Given records Start Marker
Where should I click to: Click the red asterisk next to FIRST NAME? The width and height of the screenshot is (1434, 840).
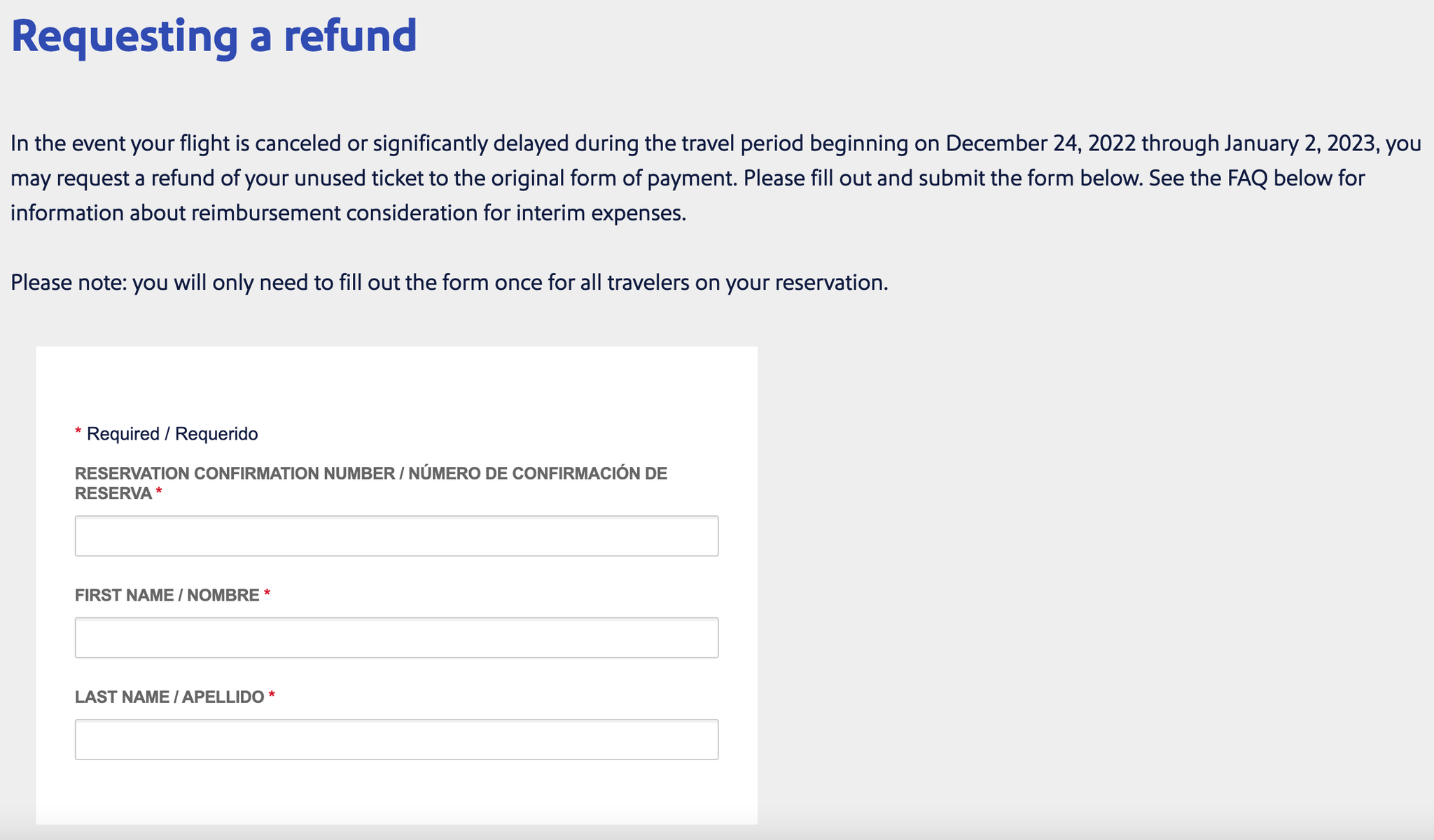(268, 594)
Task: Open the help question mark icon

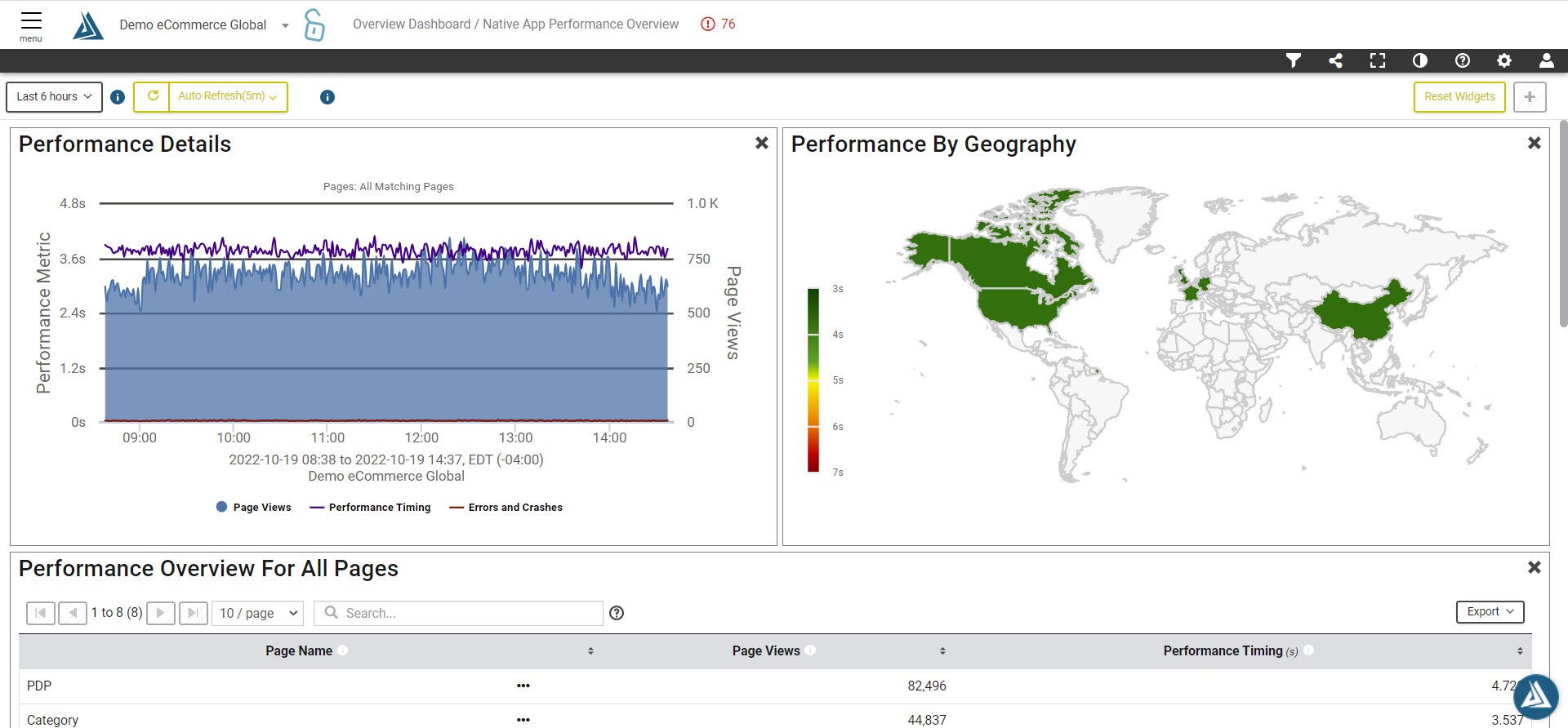Action: (1463, 60)
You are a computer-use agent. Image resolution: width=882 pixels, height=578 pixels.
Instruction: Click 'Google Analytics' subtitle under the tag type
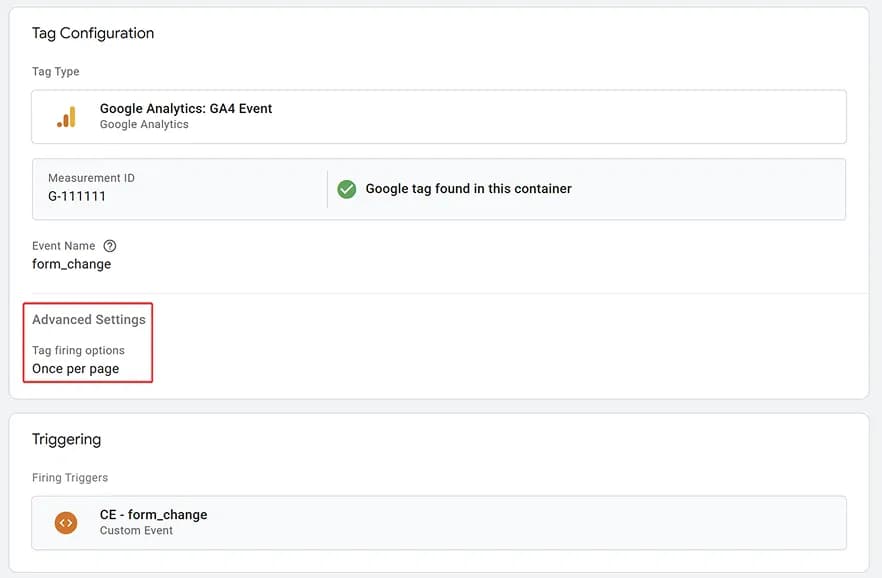tap(144, 125)
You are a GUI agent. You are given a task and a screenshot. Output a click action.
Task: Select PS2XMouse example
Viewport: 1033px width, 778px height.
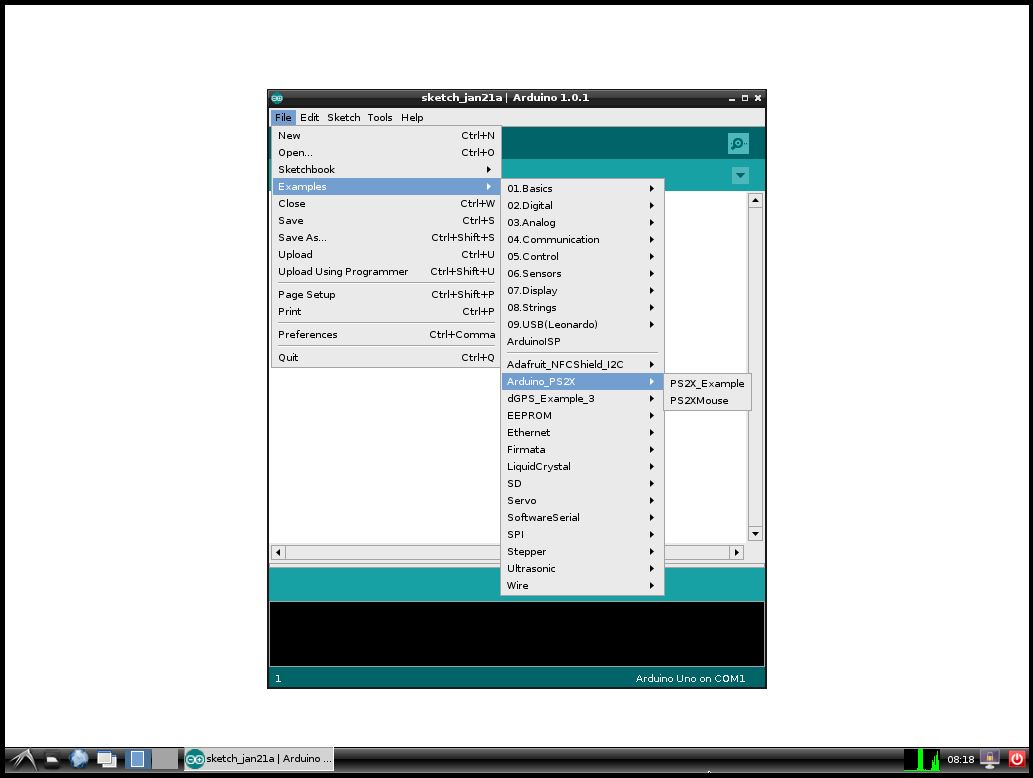click(699, 400)
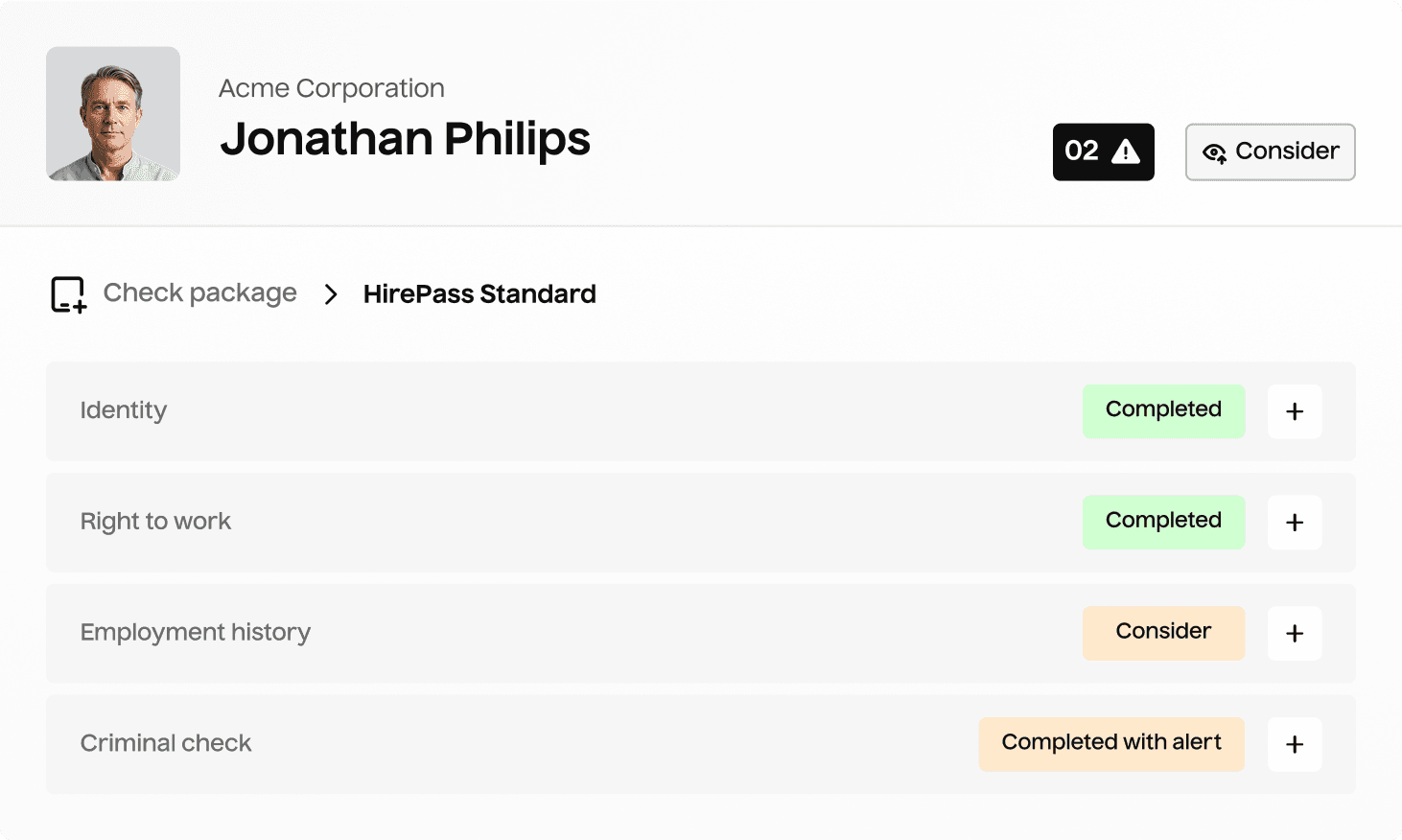The height and width of the screenshot is (840, 1402).
Task: Click the check package icon
Action: pyautogui.click(x=68, y=294)
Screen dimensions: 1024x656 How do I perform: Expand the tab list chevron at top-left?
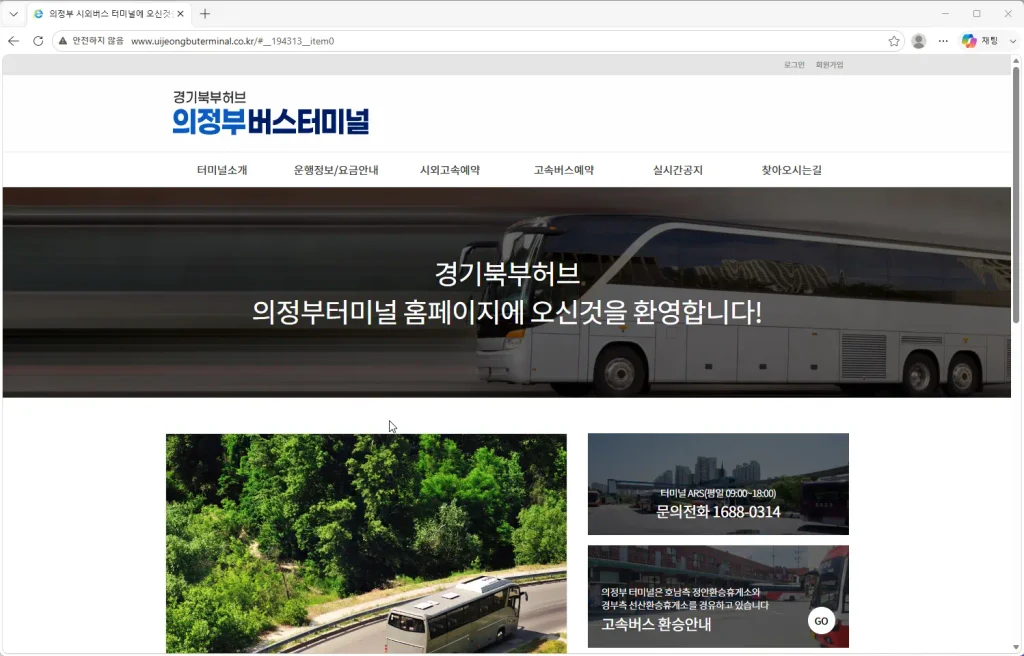(x=13, y=14)
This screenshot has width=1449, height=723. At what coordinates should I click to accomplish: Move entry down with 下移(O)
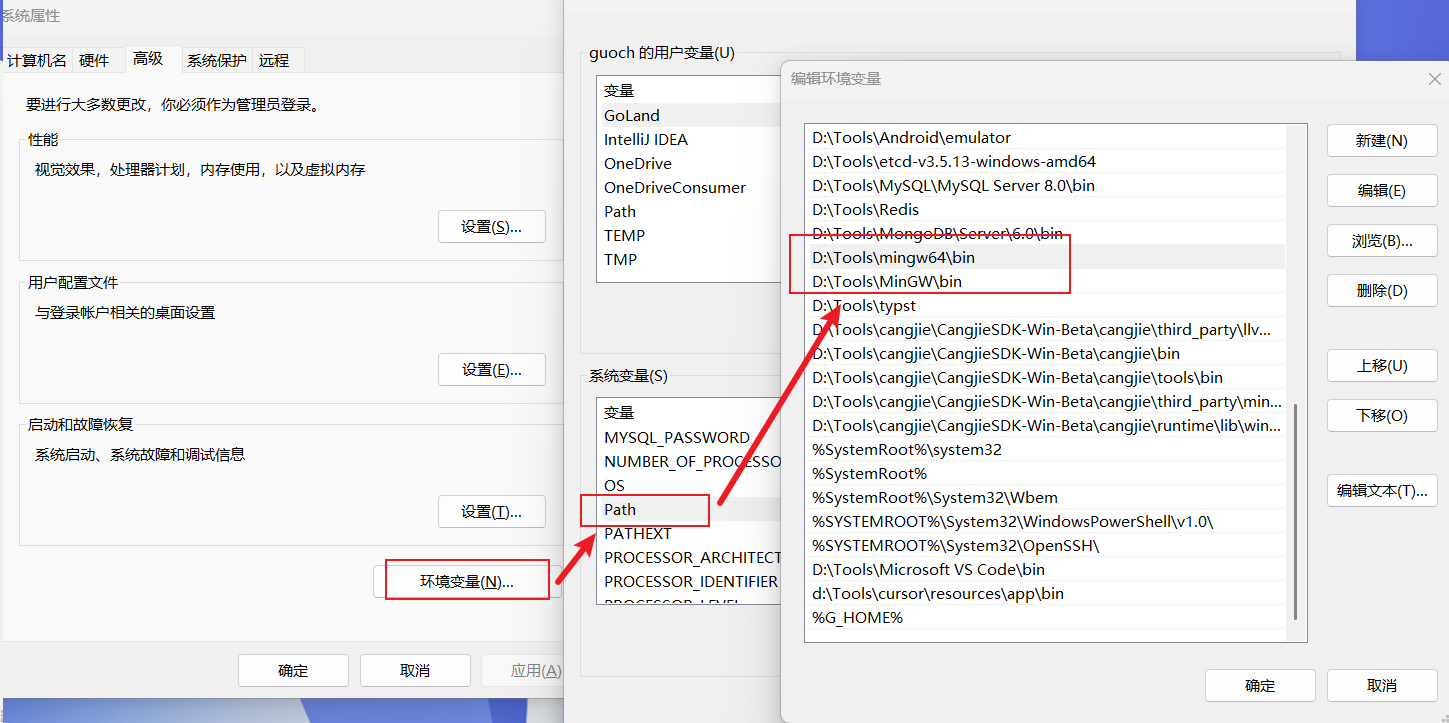(1381, 416)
Given records End Marker
Task to carry out ▸ Only a number is expected here: the count of lines in the listing that hold the string "agent".

Response ▸ 2